The Asian Financial Crisis did not merely humble the conspicuous losers. It also forced one of Philippine business’s eventual winners into an extended and rather unsentimental workout: raise equity, sell what can be sold, renegotiate what cannot, and, if necessary, surrender even the trophy asset.
In Philippine business memory, the aftermath of the 1997–98 Asian Financial Crisis is often told through the ordeals of the most visible dynasties and the most politically charged conglomerates. Yet the period was just as revealing for another camp: the First Pacific–Metro Pacific group led in the Philippines by Manuel V. Pangilinan. The group did not implode. But it most certainly bent. Metro Pacific Corporation (MPC), then First Pacific’s Philippine flagship outside PLDT and a few other holdings, suffered a genuine balance-sheet squeeze as the peso weakened, interest rates rose, and foreign-currency borrowings suddenly looked less like clever leverage than an expensive misjudgment. In 1997, Metro Pacific’s consolidated net income fell 16% to ₱713m from ₱844m, with roughly ₱418m of foreign-exchange losses on U.S.-dollar working-capital lines; its debt-to-equity ratio rose to 1.45 times, prompting an urgent move to recapitalize.
The first response was not romance but arithmetic. In 1998, Metro Pacific moved to raise fresh capital on a scale that left no doubt about the stress it faced. It first enlarged the proposed rights issue from ₱14bn to ₱20bn, then set terms for a ₱20bn new-share offering, saying the proceeds would be used to retire head-office debt, much of it foreign-currency denominated. Even after this, financing charges in the first half of 1998 swelled to ₱1.152bn from ₱150m a year earlier, reflecting the consolidation of Smart and Fort Bonifacio, heavier indebtedness, and a harsher interest-rate environment.

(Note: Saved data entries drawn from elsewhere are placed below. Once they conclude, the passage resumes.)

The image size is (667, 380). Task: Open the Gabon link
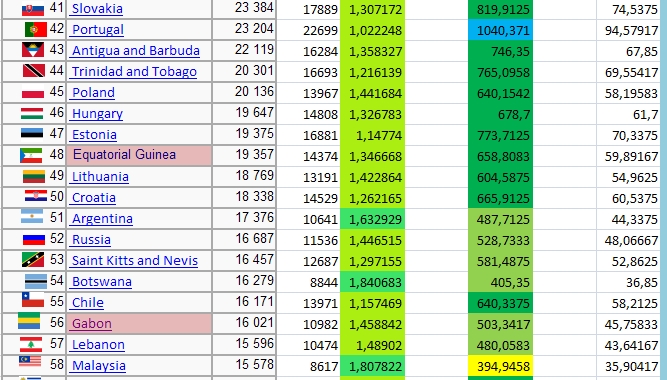pyautogui.click(x=92, y=324)
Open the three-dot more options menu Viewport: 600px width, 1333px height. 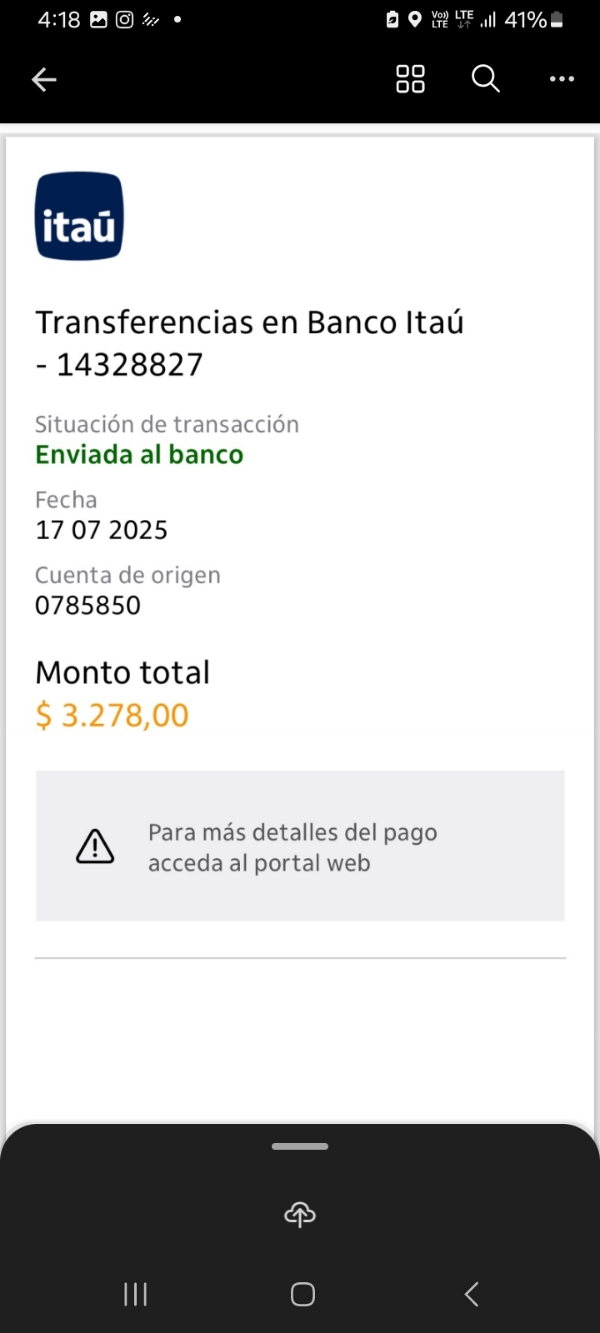click(x=562, y=80)
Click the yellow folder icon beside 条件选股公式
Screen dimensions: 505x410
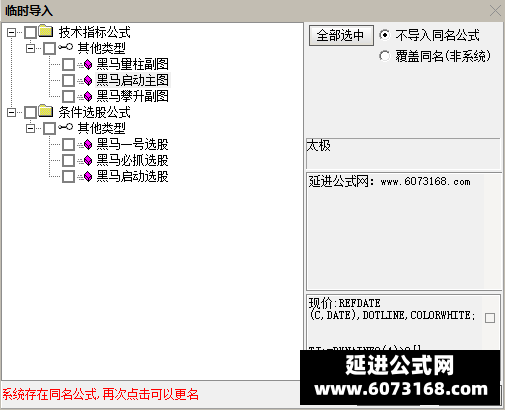click(x=46, y=111)
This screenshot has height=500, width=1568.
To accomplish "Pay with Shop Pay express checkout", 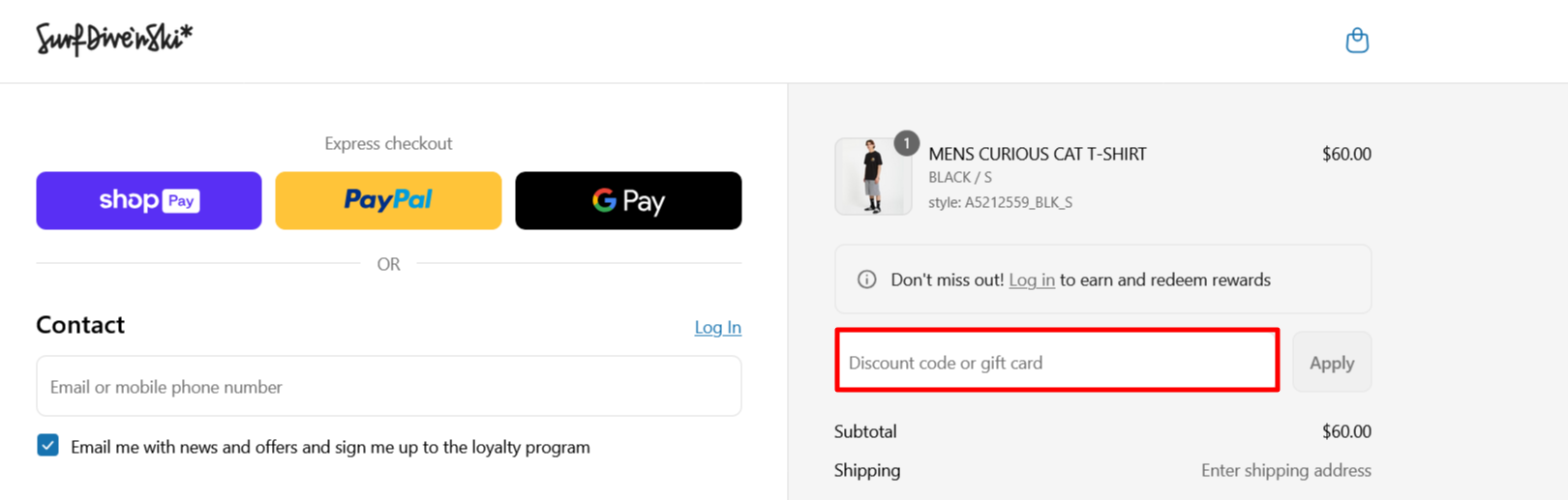I will tap(149, 200).
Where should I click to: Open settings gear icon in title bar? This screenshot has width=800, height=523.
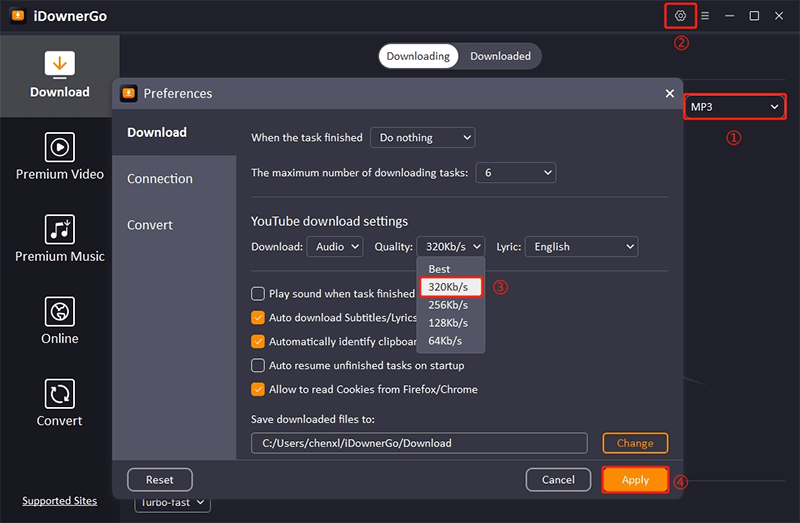681,16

The fresh equity helped: Metro Pacific said the capital raising had been used to extinguish foreign-currency obligations and improve leverage, bringing debt-to-equity down to 1.05 from 1.45. Still, the conclusion was plain enough: capital raising alone would not be sufficient. Assets had to go.
Thus began a disposal program that, in retrospect, reads like a catalog of a conglomerate learning to live without its ornamentation. Some of the trimming had started before the worst of the crisis. In 1997, Metro Pacific booked gains from the disposal of Philippine Cocoa Corporation, one of the earlier signs that management was willing to cash out non-core businesses when necessary. By 1998, it had also sold Holland Pacific Paper, Inc., a tissue and toilet-paper business, laying the groundwork for a more concentrated retreat from consumer and industrial sidelines. These were not yet transformative deals; they were the first concessions to a new age in which liquidity mattered more than diversification.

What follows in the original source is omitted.